Among the entries below, find every line that contains the string "will", then copy it.

-------- DATA IN THIS EXERCISE --------

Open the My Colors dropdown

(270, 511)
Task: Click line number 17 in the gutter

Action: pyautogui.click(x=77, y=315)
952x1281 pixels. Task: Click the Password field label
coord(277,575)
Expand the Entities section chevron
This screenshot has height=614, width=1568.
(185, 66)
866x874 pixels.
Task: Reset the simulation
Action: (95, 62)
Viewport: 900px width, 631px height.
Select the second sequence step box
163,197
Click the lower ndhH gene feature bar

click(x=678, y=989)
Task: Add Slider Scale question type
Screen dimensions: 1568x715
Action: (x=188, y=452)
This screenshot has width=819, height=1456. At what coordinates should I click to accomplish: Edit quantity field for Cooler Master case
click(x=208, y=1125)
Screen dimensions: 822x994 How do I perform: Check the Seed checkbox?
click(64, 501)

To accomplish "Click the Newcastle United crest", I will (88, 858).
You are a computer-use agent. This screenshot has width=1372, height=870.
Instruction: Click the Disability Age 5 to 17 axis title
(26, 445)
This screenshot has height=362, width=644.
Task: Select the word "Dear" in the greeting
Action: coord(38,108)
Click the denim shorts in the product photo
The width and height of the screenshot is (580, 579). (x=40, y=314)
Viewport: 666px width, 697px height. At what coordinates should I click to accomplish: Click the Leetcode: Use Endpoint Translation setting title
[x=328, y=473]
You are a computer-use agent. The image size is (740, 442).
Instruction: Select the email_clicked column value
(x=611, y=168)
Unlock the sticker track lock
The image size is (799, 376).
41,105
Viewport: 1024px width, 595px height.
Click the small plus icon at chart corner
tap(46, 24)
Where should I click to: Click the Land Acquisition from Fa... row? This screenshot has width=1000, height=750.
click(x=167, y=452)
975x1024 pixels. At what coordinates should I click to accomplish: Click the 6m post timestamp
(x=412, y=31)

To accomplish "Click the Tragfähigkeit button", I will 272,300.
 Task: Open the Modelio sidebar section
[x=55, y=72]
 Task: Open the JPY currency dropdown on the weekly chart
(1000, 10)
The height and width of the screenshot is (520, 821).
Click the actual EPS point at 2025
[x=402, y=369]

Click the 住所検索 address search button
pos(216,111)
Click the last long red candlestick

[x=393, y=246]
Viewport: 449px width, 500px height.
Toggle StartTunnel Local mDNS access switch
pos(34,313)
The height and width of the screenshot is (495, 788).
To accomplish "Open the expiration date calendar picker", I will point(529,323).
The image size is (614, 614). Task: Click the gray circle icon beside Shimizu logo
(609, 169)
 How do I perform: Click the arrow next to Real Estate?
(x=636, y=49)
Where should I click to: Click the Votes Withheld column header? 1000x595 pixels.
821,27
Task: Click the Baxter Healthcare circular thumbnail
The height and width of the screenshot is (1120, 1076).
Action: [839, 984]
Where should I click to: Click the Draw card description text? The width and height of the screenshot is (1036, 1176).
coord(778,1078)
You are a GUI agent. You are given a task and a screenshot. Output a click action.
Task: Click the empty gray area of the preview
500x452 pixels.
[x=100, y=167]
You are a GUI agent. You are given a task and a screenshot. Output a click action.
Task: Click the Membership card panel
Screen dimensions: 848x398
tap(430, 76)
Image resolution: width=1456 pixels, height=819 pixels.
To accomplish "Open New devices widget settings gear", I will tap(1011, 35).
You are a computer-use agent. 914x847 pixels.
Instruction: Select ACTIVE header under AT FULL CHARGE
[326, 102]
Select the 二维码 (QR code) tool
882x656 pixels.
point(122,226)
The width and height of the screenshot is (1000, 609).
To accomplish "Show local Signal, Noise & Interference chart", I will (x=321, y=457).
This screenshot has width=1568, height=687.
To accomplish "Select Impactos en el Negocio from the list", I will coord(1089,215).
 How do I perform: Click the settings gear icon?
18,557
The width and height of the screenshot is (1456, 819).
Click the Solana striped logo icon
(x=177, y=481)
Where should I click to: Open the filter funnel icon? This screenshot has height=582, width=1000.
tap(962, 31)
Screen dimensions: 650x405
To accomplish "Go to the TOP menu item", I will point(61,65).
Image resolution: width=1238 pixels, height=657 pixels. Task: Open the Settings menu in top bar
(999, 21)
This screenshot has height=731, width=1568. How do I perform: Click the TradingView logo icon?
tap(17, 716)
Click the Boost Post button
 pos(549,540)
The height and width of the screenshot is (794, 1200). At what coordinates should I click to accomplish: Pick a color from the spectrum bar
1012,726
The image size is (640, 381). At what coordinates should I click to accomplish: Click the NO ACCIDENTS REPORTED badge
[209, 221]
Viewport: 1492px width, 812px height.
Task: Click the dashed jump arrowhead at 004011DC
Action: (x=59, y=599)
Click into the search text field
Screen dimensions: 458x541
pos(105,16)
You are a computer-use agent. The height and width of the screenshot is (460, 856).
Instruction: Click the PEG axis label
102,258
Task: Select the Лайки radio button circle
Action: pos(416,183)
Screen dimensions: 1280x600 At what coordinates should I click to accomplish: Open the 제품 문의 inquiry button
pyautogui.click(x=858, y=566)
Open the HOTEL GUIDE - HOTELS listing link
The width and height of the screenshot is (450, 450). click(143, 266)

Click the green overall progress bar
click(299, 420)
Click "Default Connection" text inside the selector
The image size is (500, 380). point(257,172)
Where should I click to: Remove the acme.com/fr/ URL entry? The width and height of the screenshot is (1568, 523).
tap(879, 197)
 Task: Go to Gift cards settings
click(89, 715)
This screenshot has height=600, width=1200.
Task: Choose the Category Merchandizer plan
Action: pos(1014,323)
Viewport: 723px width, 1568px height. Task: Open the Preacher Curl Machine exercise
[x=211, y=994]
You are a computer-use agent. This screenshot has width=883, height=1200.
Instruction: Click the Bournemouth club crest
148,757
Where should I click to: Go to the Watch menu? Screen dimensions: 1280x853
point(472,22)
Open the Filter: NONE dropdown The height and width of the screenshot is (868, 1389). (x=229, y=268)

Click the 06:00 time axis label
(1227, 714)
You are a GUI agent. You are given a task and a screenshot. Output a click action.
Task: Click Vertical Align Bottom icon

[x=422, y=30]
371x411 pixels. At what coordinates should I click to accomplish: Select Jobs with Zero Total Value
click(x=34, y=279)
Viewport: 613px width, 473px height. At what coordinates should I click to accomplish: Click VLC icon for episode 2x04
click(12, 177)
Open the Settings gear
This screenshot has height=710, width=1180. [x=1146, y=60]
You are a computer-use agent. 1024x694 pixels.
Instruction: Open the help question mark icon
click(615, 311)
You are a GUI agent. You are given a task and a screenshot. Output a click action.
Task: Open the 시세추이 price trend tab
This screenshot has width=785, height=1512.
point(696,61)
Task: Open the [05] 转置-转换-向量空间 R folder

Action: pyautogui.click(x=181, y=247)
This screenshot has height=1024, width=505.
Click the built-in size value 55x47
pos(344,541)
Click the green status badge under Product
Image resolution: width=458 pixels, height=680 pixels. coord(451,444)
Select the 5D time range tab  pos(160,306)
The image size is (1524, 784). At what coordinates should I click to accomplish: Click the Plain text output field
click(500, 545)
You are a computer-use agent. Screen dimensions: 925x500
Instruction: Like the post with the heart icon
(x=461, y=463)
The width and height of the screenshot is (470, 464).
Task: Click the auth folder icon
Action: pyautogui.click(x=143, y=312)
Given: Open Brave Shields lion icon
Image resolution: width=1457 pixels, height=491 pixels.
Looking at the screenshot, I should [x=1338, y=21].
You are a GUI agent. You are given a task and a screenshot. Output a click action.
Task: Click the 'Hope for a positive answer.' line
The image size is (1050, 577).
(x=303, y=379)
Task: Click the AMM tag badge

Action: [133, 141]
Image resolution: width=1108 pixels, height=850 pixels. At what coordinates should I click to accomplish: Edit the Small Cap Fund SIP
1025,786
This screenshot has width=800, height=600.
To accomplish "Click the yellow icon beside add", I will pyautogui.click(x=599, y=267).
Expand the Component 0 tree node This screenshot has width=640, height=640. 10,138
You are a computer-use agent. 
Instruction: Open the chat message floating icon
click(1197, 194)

--------

ANSWER TO THE PROBLEM
To accomplish "Click the Newcastle United crest", I will (88, 858).
To accomplish "Click the Tragfähigkeit button", I will 272,300.
To accomplish "Open the expiration date calendar picker", I will point(529,323).
To accomplish "Open New devices widget settings gear", I will tap(1011, 35).
To accomplish "Show local Signal, Noise & Interference chart", I will (x=321, y=457).
To accomplish "Select Impactos en el Negocio from the list", I will coord(1089,215).
To accomplish "Go to the TOP menu item", I will point(61,65).
To accomplish "Click the yellow icon beside add", I will pyautogui.click(x=599, y=267).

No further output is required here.